■ **Task instructions**
Put every line of the listing below into a Markdown table with the columns "No." and "Line," numbering each row and leaving out blank lines.

Entries for locating text and elements
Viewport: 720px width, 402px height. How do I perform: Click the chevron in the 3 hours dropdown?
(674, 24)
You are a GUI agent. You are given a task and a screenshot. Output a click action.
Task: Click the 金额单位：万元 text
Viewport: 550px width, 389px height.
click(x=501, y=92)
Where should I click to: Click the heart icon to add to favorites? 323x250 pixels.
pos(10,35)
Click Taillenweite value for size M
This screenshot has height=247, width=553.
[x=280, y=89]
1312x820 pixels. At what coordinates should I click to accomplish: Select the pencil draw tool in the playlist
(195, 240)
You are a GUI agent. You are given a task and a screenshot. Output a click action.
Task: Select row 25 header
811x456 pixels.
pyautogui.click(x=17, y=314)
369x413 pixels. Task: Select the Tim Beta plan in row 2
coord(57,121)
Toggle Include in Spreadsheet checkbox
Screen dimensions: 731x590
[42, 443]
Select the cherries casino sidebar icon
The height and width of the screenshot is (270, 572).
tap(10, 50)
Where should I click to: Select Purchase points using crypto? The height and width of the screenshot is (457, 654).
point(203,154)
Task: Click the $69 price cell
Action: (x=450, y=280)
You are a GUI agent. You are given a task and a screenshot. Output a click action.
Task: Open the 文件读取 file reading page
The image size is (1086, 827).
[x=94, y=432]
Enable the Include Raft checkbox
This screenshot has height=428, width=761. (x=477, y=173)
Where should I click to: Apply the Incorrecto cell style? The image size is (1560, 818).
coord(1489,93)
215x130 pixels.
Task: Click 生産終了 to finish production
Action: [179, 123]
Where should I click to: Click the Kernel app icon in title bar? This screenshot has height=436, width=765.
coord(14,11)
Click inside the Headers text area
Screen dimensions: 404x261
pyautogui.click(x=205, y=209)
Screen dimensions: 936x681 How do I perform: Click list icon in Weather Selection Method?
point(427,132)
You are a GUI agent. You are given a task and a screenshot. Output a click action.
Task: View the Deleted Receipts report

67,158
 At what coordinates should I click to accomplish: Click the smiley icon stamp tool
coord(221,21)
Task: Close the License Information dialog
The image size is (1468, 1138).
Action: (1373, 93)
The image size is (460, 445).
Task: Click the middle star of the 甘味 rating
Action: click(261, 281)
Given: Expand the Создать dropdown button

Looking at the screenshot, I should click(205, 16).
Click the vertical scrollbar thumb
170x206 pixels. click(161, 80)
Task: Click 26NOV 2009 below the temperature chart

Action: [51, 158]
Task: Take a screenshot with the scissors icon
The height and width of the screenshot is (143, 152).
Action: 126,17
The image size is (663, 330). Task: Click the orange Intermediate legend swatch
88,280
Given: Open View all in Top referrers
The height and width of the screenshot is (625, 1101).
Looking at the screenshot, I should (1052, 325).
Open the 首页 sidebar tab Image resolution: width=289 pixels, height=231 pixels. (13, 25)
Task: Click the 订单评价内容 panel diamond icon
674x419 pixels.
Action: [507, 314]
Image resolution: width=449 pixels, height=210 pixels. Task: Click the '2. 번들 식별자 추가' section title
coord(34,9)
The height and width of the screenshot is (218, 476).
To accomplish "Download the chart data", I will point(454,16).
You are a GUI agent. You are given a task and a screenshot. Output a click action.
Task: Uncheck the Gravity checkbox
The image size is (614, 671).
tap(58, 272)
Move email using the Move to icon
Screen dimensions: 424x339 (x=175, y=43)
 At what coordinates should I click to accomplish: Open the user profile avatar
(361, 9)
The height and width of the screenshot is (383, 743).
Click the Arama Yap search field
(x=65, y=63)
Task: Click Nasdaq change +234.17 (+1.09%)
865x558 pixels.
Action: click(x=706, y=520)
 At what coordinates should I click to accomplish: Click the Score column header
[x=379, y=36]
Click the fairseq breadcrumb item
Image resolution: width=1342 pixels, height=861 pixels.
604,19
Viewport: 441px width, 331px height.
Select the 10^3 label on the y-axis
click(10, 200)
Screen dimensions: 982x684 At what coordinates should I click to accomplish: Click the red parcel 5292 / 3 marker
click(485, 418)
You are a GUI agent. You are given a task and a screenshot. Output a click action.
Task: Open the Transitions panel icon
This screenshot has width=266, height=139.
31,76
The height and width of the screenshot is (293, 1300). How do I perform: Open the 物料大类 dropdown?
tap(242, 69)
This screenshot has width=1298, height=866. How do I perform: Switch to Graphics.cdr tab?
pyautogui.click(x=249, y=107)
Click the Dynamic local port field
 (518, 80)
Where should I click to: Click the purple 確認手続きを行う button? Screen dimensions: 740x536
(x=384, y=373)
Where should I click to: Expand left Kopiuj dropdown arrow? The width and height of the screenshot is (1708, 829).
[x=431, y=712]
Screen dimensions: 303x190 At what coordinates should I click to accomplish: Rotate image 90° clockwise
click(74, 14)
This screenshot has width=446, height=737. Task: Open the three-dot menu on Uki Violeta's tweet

■ **Expected answer**
| No. | Line |
|---|---|
| 1 | Viewport: 720px width, 402px height. How do I perform: Click the chevron in the 3 hours dropdown? |
| 2 | (674, 24) |
| 3 | You are a GUI agent. You are given a task and a screenshot. Output a click action. |
| 4 | Task: Click the 金额单位：万元 text |
| 5 | Viewport: 550px width, 389px height. |
| 6 | click(x=501, y=92) |
| 7 | Where should I click to: Click the heart icon to add to favorites? 323x250 pixels. |
| 8 | pos(10,35) |
| 9 | Click Taillenweite value for size M |
| 10 | This screenshot has height=247, width=553. |
| 11 | [x=280, y=89] |
| 12 | 1312x820 pixels. At what coordinates should I click to accomplish: Select the pencil draw tool in the playlist |
| 13 | (195, 240) |
| 14 | You are a GUI agent. You are given a task and a screenshot. Output a click action. |
| 15 | Task: Select row 25 header |
| 16 | 811x456 pixels. |
| 17 | pyautogui.click(x=17, y=314) |
| 18 | 369x413 pixels. Task: Select the Tim Beta plan in row 2 |
| 19 | coord(57,121) |
| 20 | Toggle Include in Spreadsheet checkbox |
| 21 | Screen dimensions: 731x590 |
| 22 | [42, 443] |
| 23 | Select the cherries casino sidebar icon |
| 24 | The height and width of the screenshot is (270, 572). |
| 25 | tap(10, 50) |
| 26 | Where should I click to: Select Purchase points using crypto? The height and width of the screenshot is (457, 654). |
| 27 | point(203,154) |
| 28 | Task: Click the $69 price cell |
| 29 | Action: (x=450, y=280) |
| 30 | You are a GUI agent. You are given a task and a screenshot. Output a click action. |
| 31 | Task: Open the 文件读取 file reading page |
| 32 | The image size is (1086, 827). |
| 33 | [x=94, y=432] |
| 34 | Enable the Include Raft checkbox |
| 35 | This screenshot has height=428, width=761. (x=477, y=173) |
| 36 | Where should I click to: Apply the Incorrecto cell style? The image size is (1560, 818). |
| 37 | coord(1489,93) |
| 38 | 215x130 pixels. |
| 39 | Task: Click 生産終了 to finish production |
| 40 | Action: [179, 123] |
| 41 | Where should I click to: Click the Kernel app icon in title bar? This screenshot has height=436, width=765. |
| 42 | coord(14,11) |
| 43 | Click inside the Headers text area |
| 44 | Screen dimensions: 404x261 |
| 45 | pyautogui.click(x=205, y=209) |
| 46 | Screen dimensions: 936x681 How do I perform: Click list icon in Weather Selection Method? |
| 47 | point(427,132) |
| 48 | You are a GUI agent. You are given a task and a screenshot. Output a click action. |
| 49 | Task: View the Deleted Receipts report |
| 50 | 67,158 |
| 51 |  At what coordinates should I click to accomplish: Click the smiley icon stamp tool |
| 52 | coord(221,21) |
| 53 | Task: Close the License Information dialog |
| 54 | The image size is (1468, 1138). |
| 55 | Action: (1373, 93) |
| 56 | The image size is (460, 445). |
| 57 | Task: Click the middle star of the 甘味 rating |
| 58 | Action: click(261, 281) |
| 59 | Given: Expand the Создать dropdown button |
| 60 | Looking at the screenshot, I should click(205, 16). |
| 61 | Click the vertical scrollbar thumb |
| 62 | 170x206 pixels. click(161, 80) |
| 63 | Task: Click 26NOV 2009 below the temperature chart |
| 64 | Action: [51, 158] |
| 65 | Task: Take a screenshot with the scissors icon |
| 66 | The height and width of the screenshot is (143, 152). |
| 67 | Action: 126,17 |
| 68 | The image size is (663, 330). Task: Click the orange Intermediate legend swatch |
| 69 | 88,280 |
| 70 | Given: Open View all in Top referrers |
| 71 | The height and width of the screenshot is (625, 1101). |
| 72 | Looking at the screenshot, I should (1052, 325). |
| 73 | Open the 首页 sidebar tab Image resolution: width=289 pixels, height=231 pixels. (13, 25) |
| 74 | Task: Click the 订单评价内容 panel diamond icon |
| 75 | 674x419 pixels. |
| 76 | Action: [507, 314] |
| 77 | Image resolution: width=449 pixels, height=210 pixels. Task: Click the '2. 번들 식별자 추가' section title |
| 78 | coord(34,9) |
| 79 | The height and width of the screenshot is (218, 476). |
| 80 | To accomplish "Download the chart data", I will point(454,16). |
| 81 | You are a GUI agent. You are given a task and a screenshot. Output a click action. |
| 82 | Task: Uncheck the Gravity checkbox |
| 83 | The image size is (614, 671). |
| 84 | tap(58, 272) |
| 85 | Move email using the Move to icon |
| 86 | Screen dimensions: 424x339 (x=175, y=43) |
| 87 |  At what coordinates should I click to accomplish: Open the user profile avatar |
| 88 | (361, 9) |
| 89 | The height and width of the screenshot is (383, 743). |
| 90 | Click the Arama Yap search field |
| 91 | (x=65, y=63) |
| 92 | Task: Click Nasdaq change +234.17 (+1.09%) |
| 93 | 865x558 pixels. |
| 94 | Action: click(x=706, y=520) |
| 95 |  At what coordinates should I click to accomplish: Click the Score column header |
| 96 | [x=379, y=36] |
| 97 | Click the fairseq breadcrumb item |
| 98 | Image resolution: width=1342 pixels, height=861 pixels. |
| 99 | 604,19 |
| 100 | Viewport: 441px width, 331px height. |
| 101 | Select the 10^3 label on the y-axis |
| 102 | click(10, 200) |
| 103 | Screen dimensions: 982x684 At what coordinates should I click to accomplish: Click the red parcel 5292 / 3 marker |
| 104 | click(485, 418) |
| 105 | You are a GUI agent. You are given a task and a screenshot. Output a click action. |
| 106 | Task: Open the Transitions panel icon |
| 107 | This screenshot has width=266, height=139. |
| 108 | 31,76 |
| 109 | The height and width of the screenshot is (293, 1300). How do I perform: Open the 物料大类 dropdown? |
| 110 | tap(242, 69) |
| 111 | This screenshot has width=1298, height=866. How do I perform: Switch to Graphics.cdr tab? |
| 112 | pyautogui.click(x=249, y=107) |
| 113 | Click the Dynamic local port field |
| 114 |  (518, 80) |
| 115 | Where should I click to: Click the purple 確認手続きを行う button? Screen dimensions: 740x536 |
| 116 | (x=384, y=373) |
| 117 | Where should I click to: Expand left Kopiuj dropdown arrow? The width and height of the screenshot is (1708, 829). |
| 118 | [x=431, y=712] |
| 119 | Screen dimensions: 303x190 At what coordinates should I click to accomplish: Rotate image 90° clockwise |
| 120 | click(74, 14) |
| 121 | This screenshot has width=446, height=737. Task: Open the three-dot menu on Uki Violeta's tweet |